Spearman partial-correlation coefficients were then obtained using the R package ppcor65 and heatmaps were plotted using the R package pheatmap66.

Transcription directionality model

Features were defined as for the partial-correlation analysis (see above). A linear mixture model was learned using the R package flexmix47, setting the number of clusters to 2. All features were standardized to have a mean of zero and standard deviation of 1 before training the model. H. sapiens promoter and enhancer regions were selected to have divergent TSSs that meet the stringent count cutoff for forward and reverse initiation sites (Set B; see above) and enhancers were further selected to intersect H3K4me1, H3K4me2, and H3K27ac peaks (see above). This results in learning two linear models with distinct regression coefficients and assigning each data point a probability of belonging to each of the two mixture components. Each promoter region is then assigned to the mixture component that has the higher probability. To obtain predicted directionality ratios, the prediction from the mixture component that the promoter region is assigned to is used.

For cross-validation, the data was split into ten equal parts and model learning and clustering were repeated ten times; each time the model predictive ability was tested on the held-out test set, summarized using the correlation coefficient. This was done separately for three different models, one that included both core promoter sequence score ratio and H3K4me3 ratio and two that included sequence score ratio only or H3K4me3 only.
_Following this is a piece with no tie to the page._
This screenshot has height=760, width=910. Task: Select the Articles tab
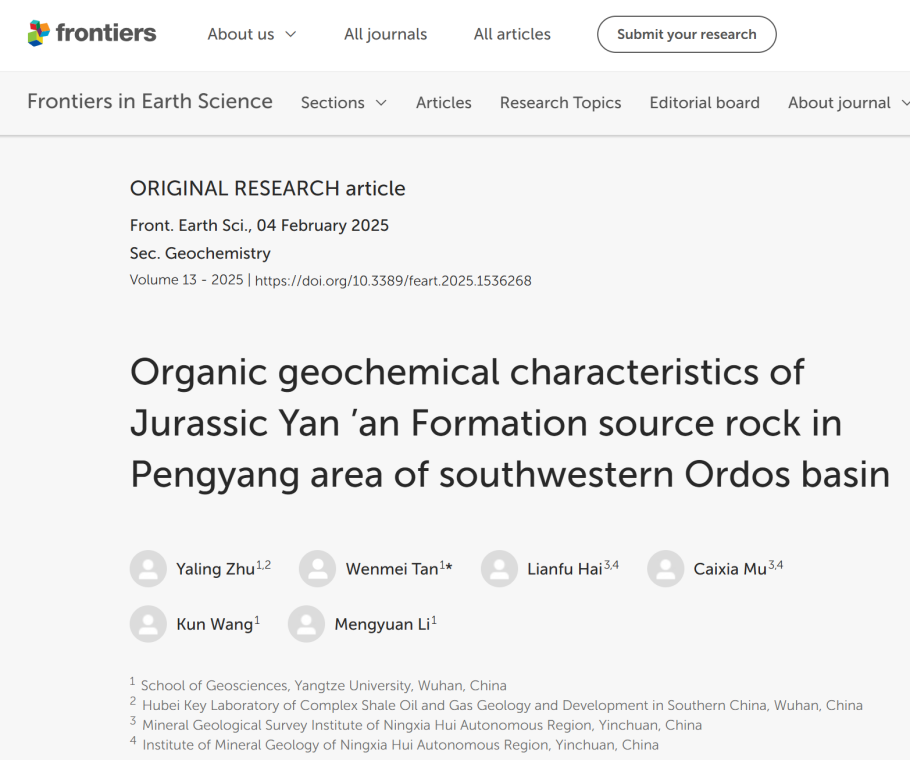443,103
D. melanogaster enhancer analysis

STARR-Seq45 peaks were obtained from the Stark lab website ( and coordinates were lifted over to dm6 genome assembly. Peaks from both replicates were merged and extended by 200 bp in each direction. For Fig. 5c, promoters that belonged both Set A ATAC-Seq peaks and Set B peaks were chosen and stratified by whether their corresponding transcript intersected a STARR-Seq peak that intersected an ATAC-Seq peak. For Fig. 5d, all promoter annotating ATAC-Seq peaks were stratified by whether they intersect a STARR-Seq peak.
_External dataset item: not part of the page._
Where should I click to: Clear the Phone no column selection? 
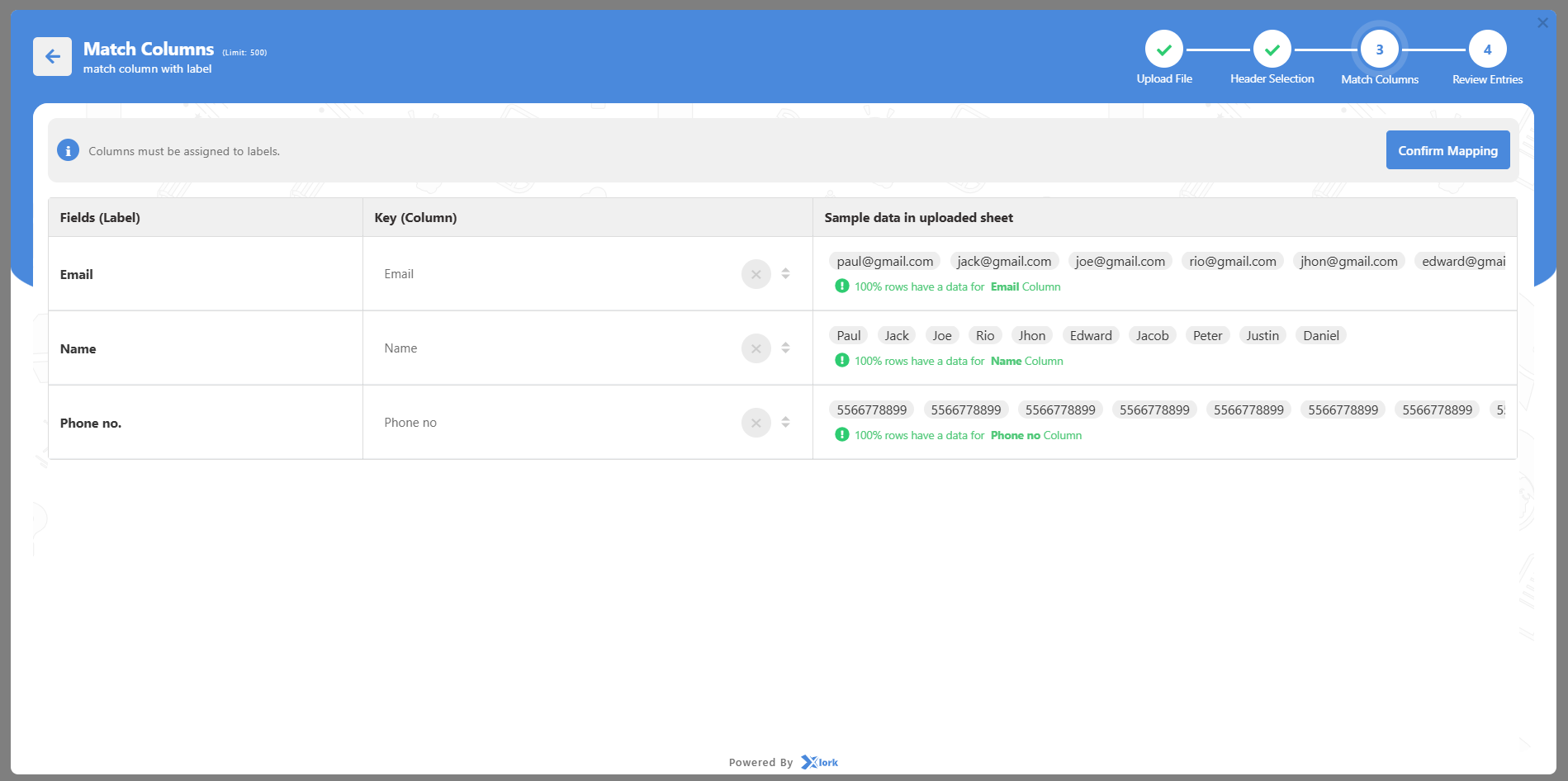point(756,423)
D. melanogaster gene ontology analysis

Gene Ontology Biological Process enrichment was determined using the PANTHER database overrepresentation test (release: 20171205) and the Panther GO-Slim Annotation set (version 13.1, released 03-02-2018)67,68,69,70. GO terms were filtered for those that are over-represented with FDR value smaller than 0.01 and whose reference set contains at least 100 genes but no more than 2000 genes.

Code availability

HMM-related scripts for Baum-Welch training and posterior decoding are available at All other custom code is available upon request.